Program pembangunan infraktruktur sedang giat dibangun, penguatan sektor pangan juga dilakukan, pemberantasan mafia digalakkan agar harga bahan pokok lebih stabil. Program kesehatan disediakan. Beasiswa pendidikan pun banyak ditawarkan. Namun dalam keseharian, masyarakat yang hidup di bawah garis kemiskinan tetap lapar. Ke mana mereka bisa membawa piring makanannya untuk sekedar bisa makan 1 kali sehari? Ke mana mereka bisa membawa botol susu kosong bayinya tatkala uangnya habis? Ke mana anak-anak kecil dari keluarga amat miskin mendapatkan makan siangnya sepulang sekolah?
Negara punya piranti untuk memberikan makan penduduknya. Dana pastilah ada. Bila tidak ada, negara bisa mengajak kalangan masyarakat berpunya untuk berpartisipasi. Salah satu ide yang terpikir adalah membuka dapur umum selama 6 bulan berturut-turut. Setiap kelurahan di seluruh Indonesia menyediakan makan siang untuk penduduknya. Dari mana makanan itu? Dari sumbangan orang-orang yang lebih beruntung. Anak-anak bisa datang ke sana untuk makan siang bergizi. Ibu-ibu bisa membawa bayinya untuk sekadar mendapatkan susu. Kalau masih ada sisa makanan, mereka bisa membawanya pulang untuk makan malam. Paling tidak, mereka tidak terlalu kepikiran soal hari ini mau makan apa.
Apakah orang-orang yang menyediakan makanan itu lantas berubah status menjadi orang yang perlu diberi bantuan makanan? Menurut saya tidak akan terjadi. Dengan memberi sesuai kemampuan, para donatur makanan ini akan mempunyai taraf kehidupan fisik, psikis, sosial dan spiritual yang lebih baik. Itu kalau mereka bisa memaknai lho ya. Tapi kalau tidak, ya tidak masalah. Para donatur itu juga tidak akan jatuh miskin.

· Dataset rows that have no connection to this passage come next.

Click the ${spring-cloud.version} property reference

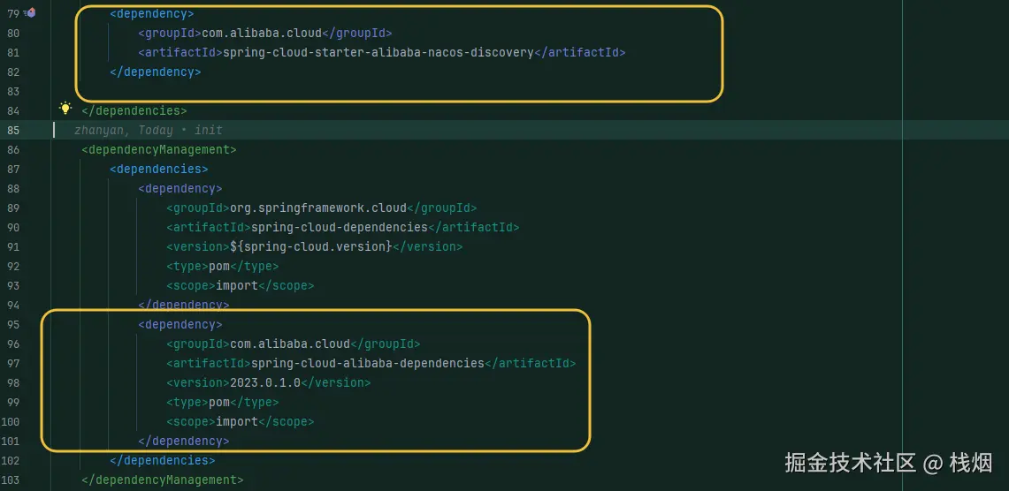310,246
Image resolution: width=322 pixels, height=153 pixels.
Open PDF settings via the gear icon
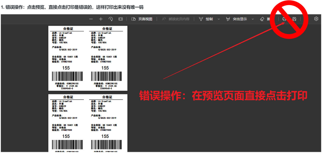[x=316, y=19]
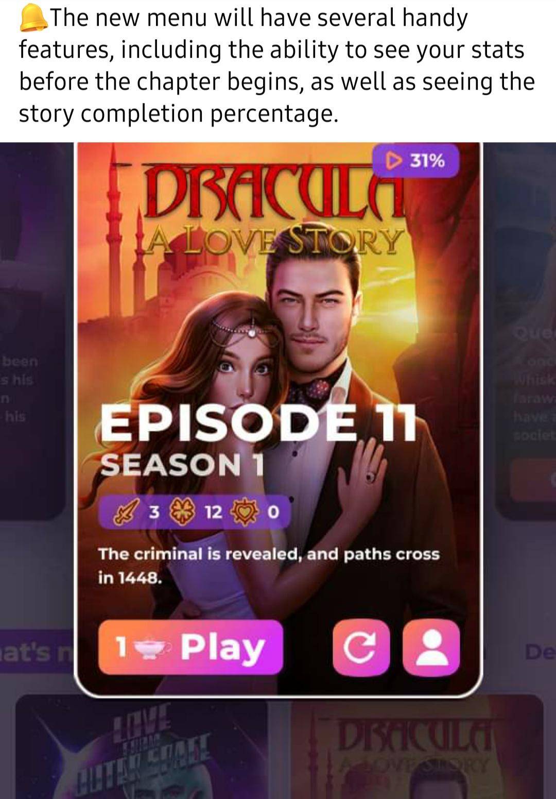The image size is (556, 799).
Task: Click the episode description about 1448
Action: (x=269, y=566)
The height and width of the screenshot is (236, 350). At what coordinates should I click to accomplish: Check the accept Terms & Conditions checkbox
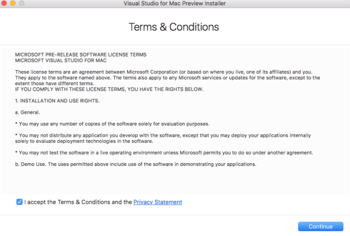click(x=19, y=202)
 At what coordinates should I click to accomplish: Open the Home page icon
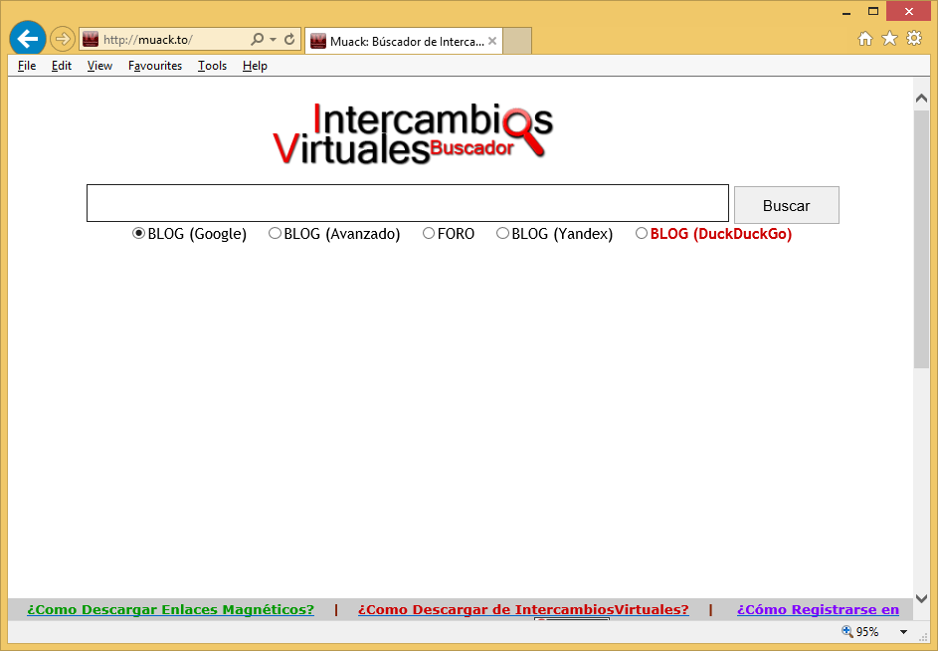pos(865,39)
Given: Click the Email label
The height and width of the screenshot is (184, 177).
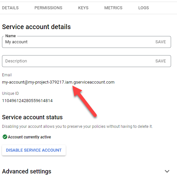Looking at the screenshot, I should [x=7, y=75].
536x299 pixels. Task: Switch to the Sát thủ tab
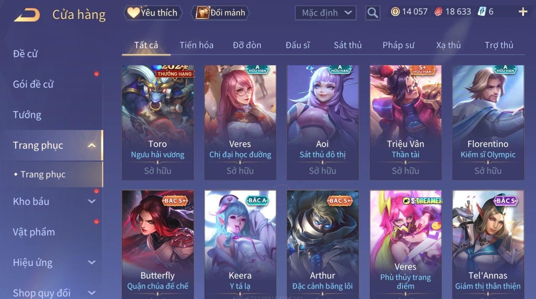[348, 45]
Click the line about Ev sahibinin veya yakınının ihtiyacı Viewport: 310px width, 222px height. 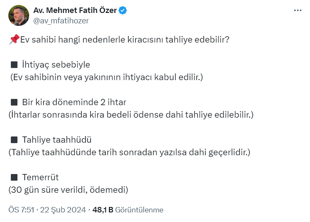pos(106,77)
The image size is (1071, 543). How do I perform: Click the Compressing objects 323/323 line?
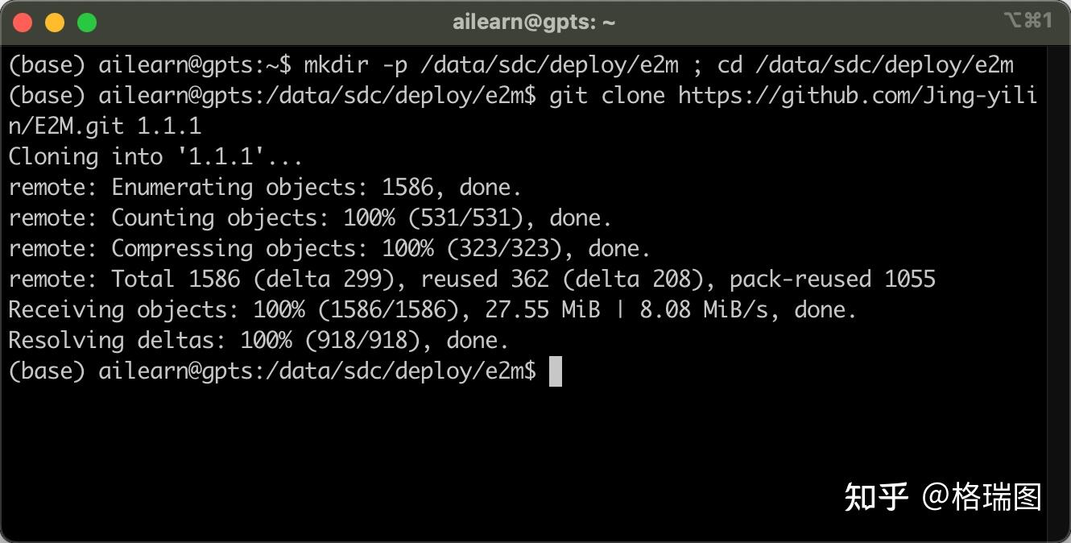point(329,249)
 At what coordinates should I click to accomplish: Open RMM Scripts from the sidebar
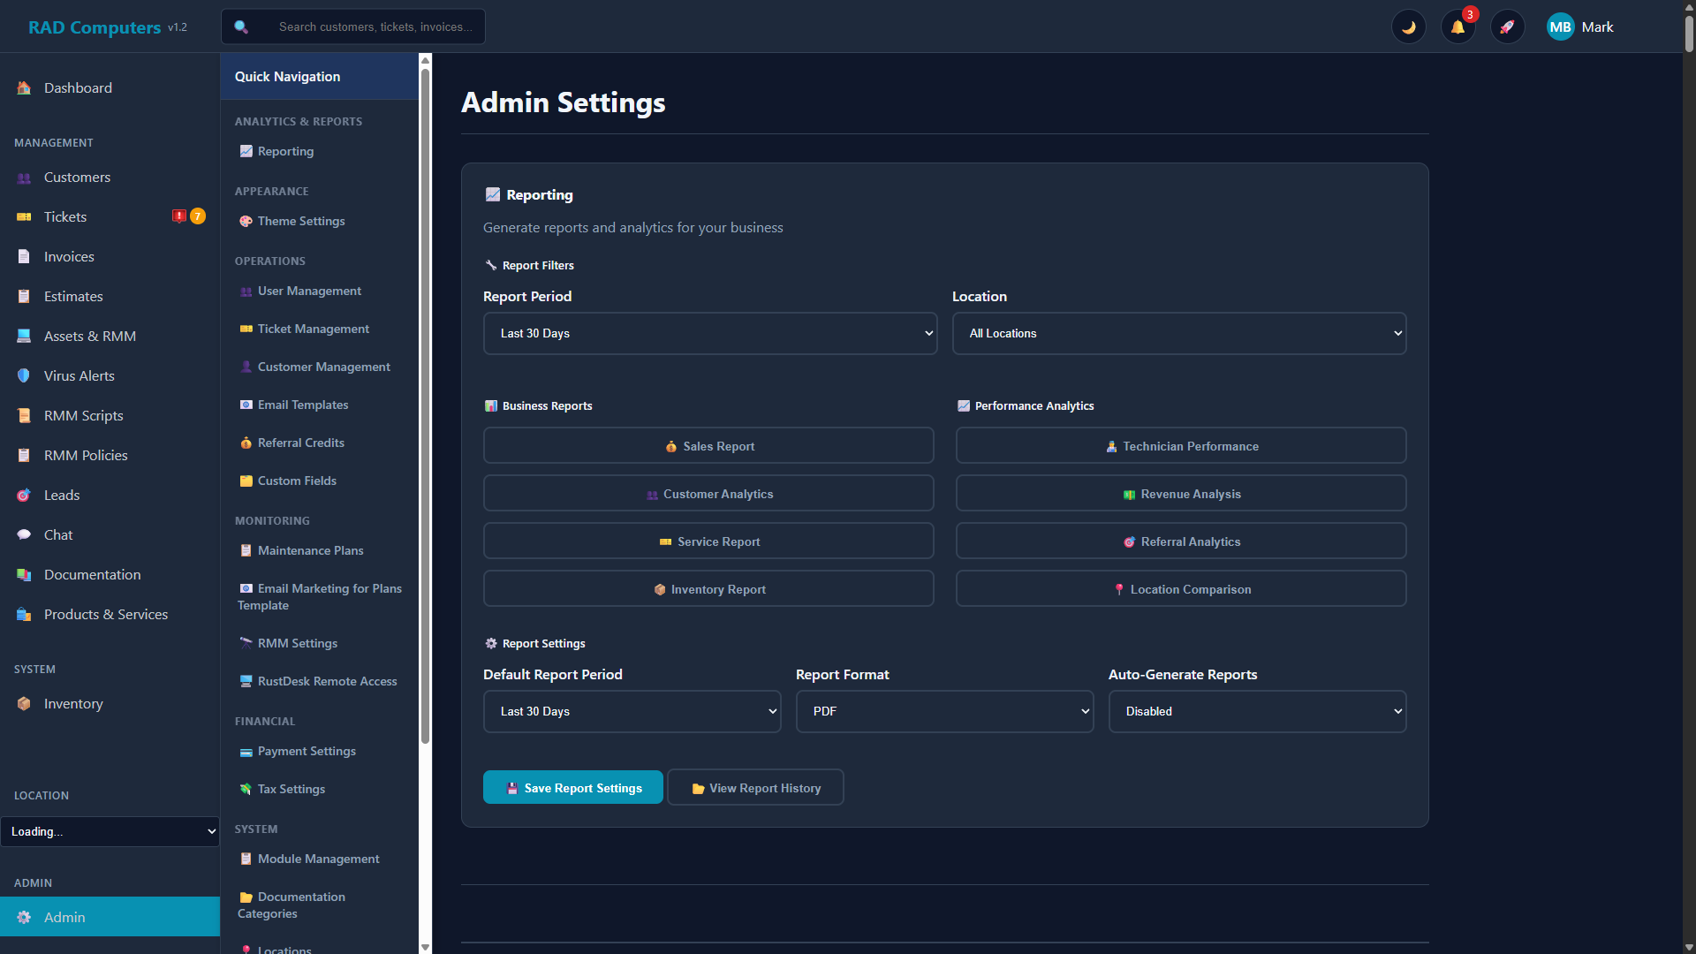pos(82,415)
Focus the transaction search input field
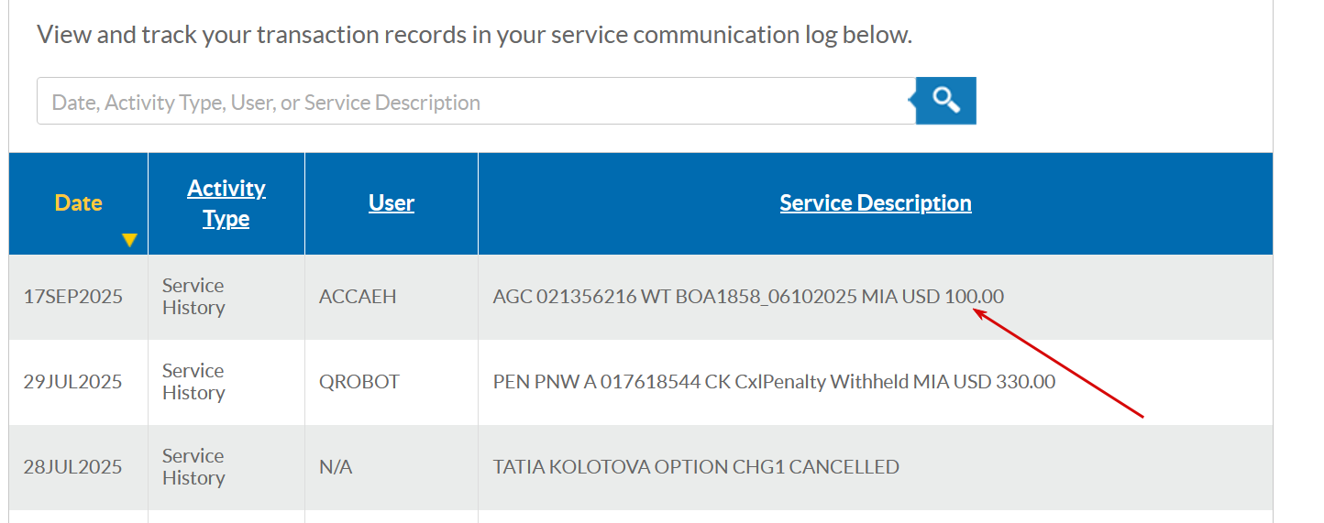 [x=475, y=102]
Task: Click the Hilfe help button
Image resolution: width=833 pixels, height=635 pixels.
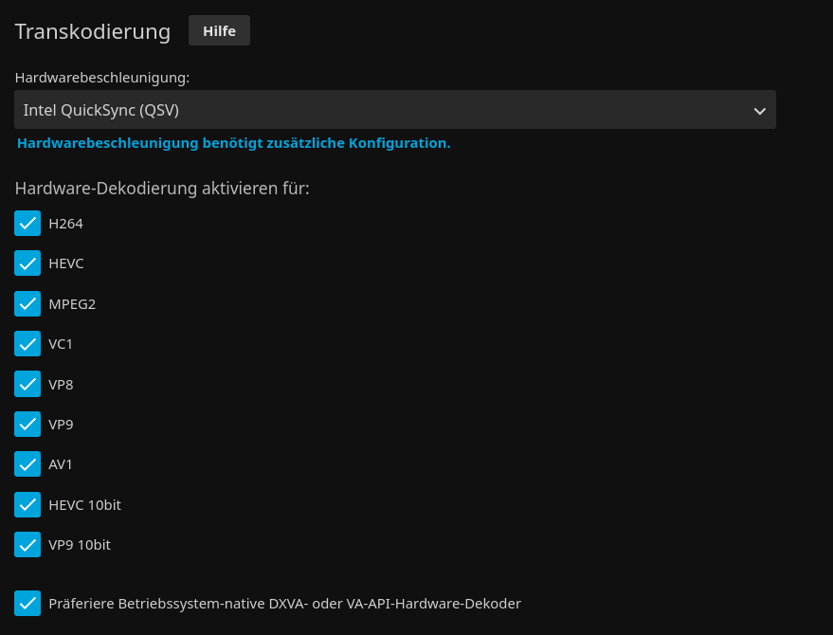Action: point(219,30)
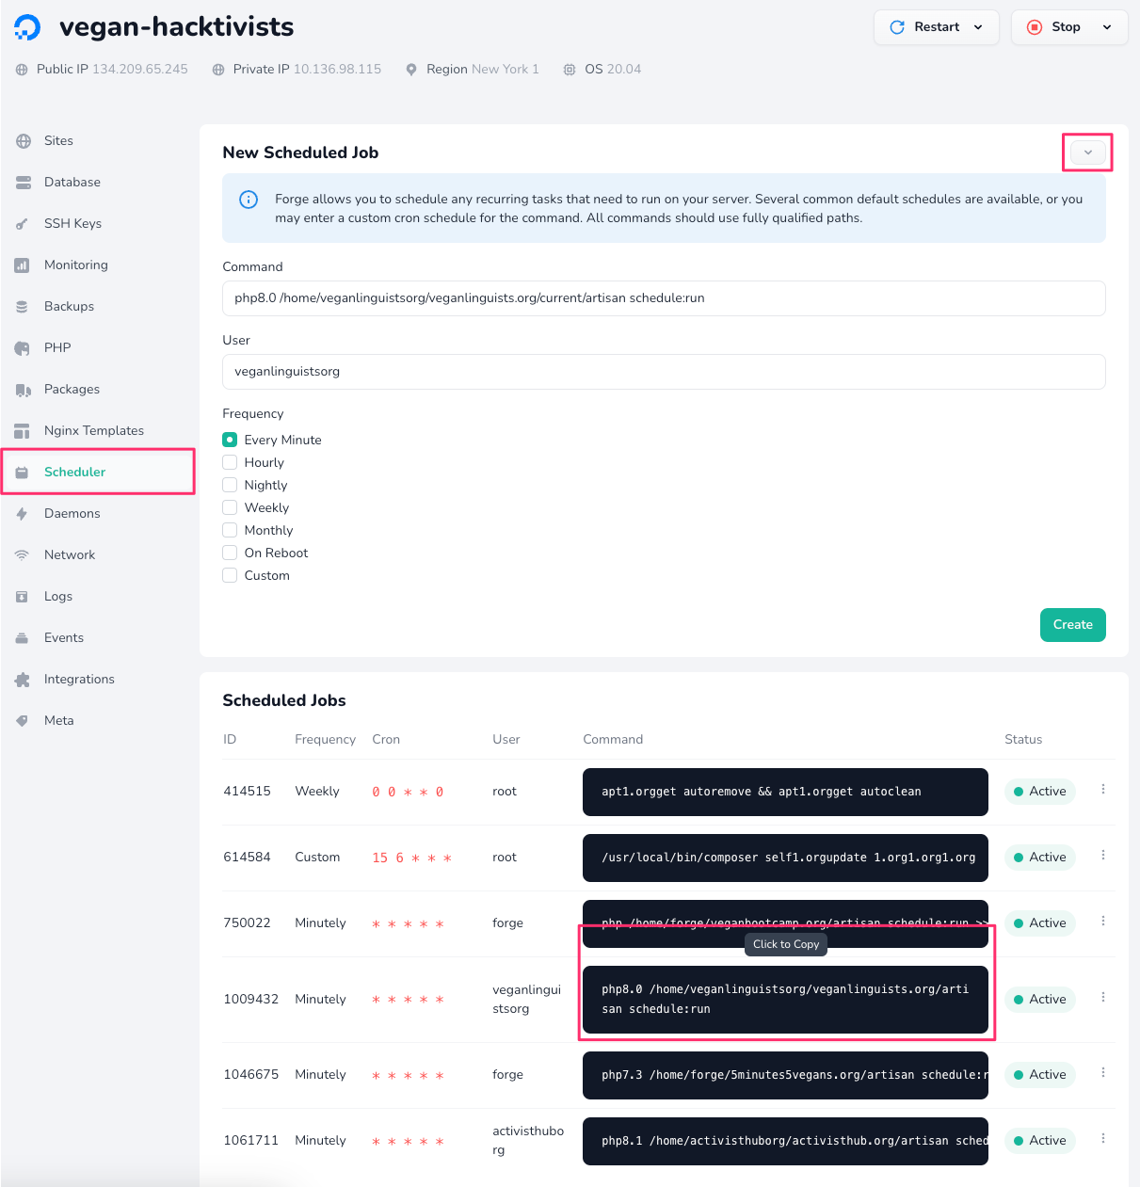Open three-dot menu for job 414515
This screenshot has height=1187, width=1140.
point(1103,790)
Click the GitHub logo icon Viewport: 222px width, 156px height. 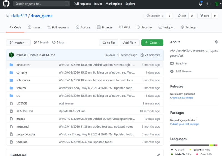coord(6,4)
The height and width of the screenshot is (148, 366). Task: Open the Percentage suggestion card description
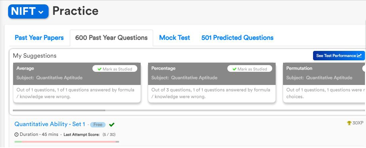212,93
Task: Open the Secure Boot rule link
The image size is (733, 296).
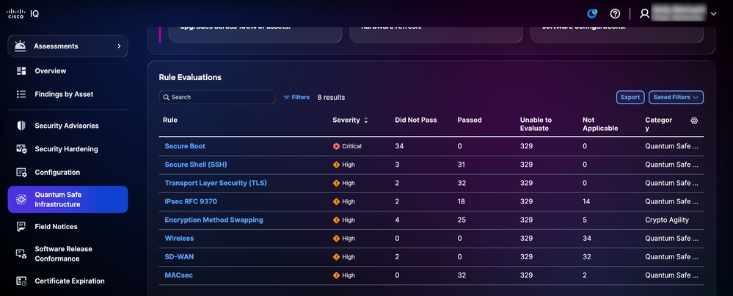Action: point(185,146)
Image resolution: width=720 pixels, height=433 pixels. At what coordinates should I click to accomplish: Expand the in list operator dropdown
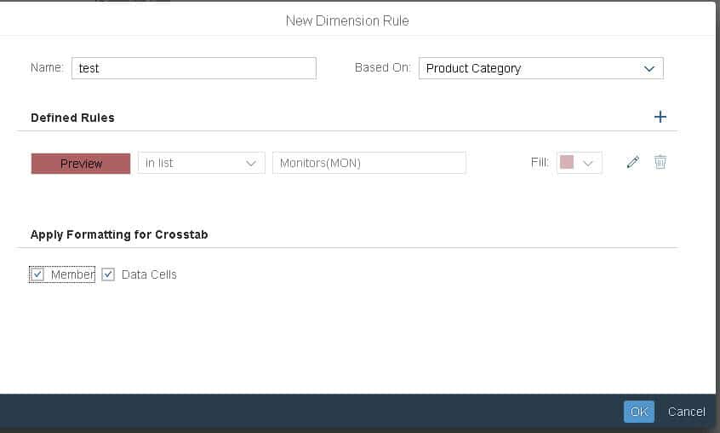[201, 164]
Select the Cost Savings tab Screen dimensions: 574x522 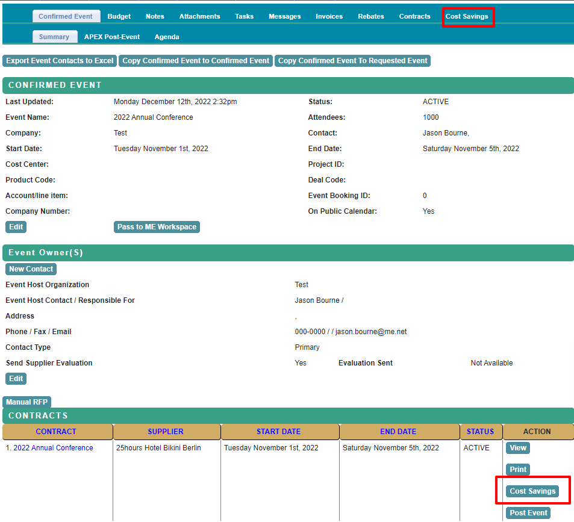[x=467, y=16]
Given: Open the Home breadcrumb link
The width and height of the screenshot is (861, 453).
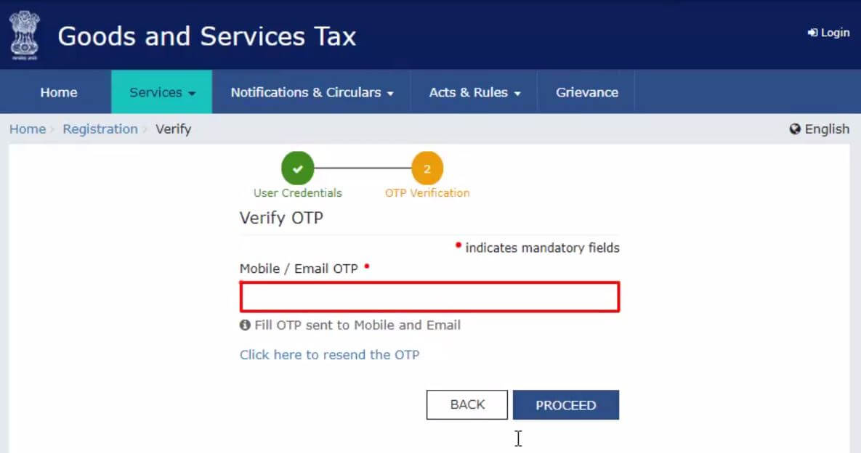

Perubahan Cara Bermasyarakat
Dalam beberapa kasus, kondisi budaya setempat turut pula mempengaruhi perilaku para generasi mudanya. Bagaimana kita bisa menyalahkan mereka? Konformitas lebih kuat dibandingkan pola hidup lainnya. Rekayasa sosial mungkin diperlukan, dan itu wewenang negara melalui lembaga-lembaga terkait. Saya tidak bisa berkomentar banyak soal itu.
Satu hal yang jelas, perubahan cara bermasyarakat perlu diprakarsai oleh pimpinan negara. Tentukan pola hidup yang sesuai dengan Pancasila dan Bhinneka Tunggal Ika. Kembalikan pendidikan kenegaraan dalam bentuk konkritnya. Tujuan bernegara yang terwujud dalam perilaku bermasyarakat harus dibenahi. Kalau tidak ada panduan pola ciri khas hidup bernegara, maka semua orang akan menentukan pola bermasyarakat sesuai keinginannya. Komunitas-komunitas sosial dan keagamaan menentukan sendiri apa yang terbaik bagi mereka. Tanpa disadari, kondisi semacam itu membuat Indonesia hanya sekadar tempat hidup bersama tanpa adanya ketentuan yang jelas. Indonesia bisa menjadi negara barbar. Tidak ada value (nilai-nilai kehidupan) yang ditanamkan dengan kuat, sistematis dan teruji. Mau ke manakah bangsa ini bertumbuh?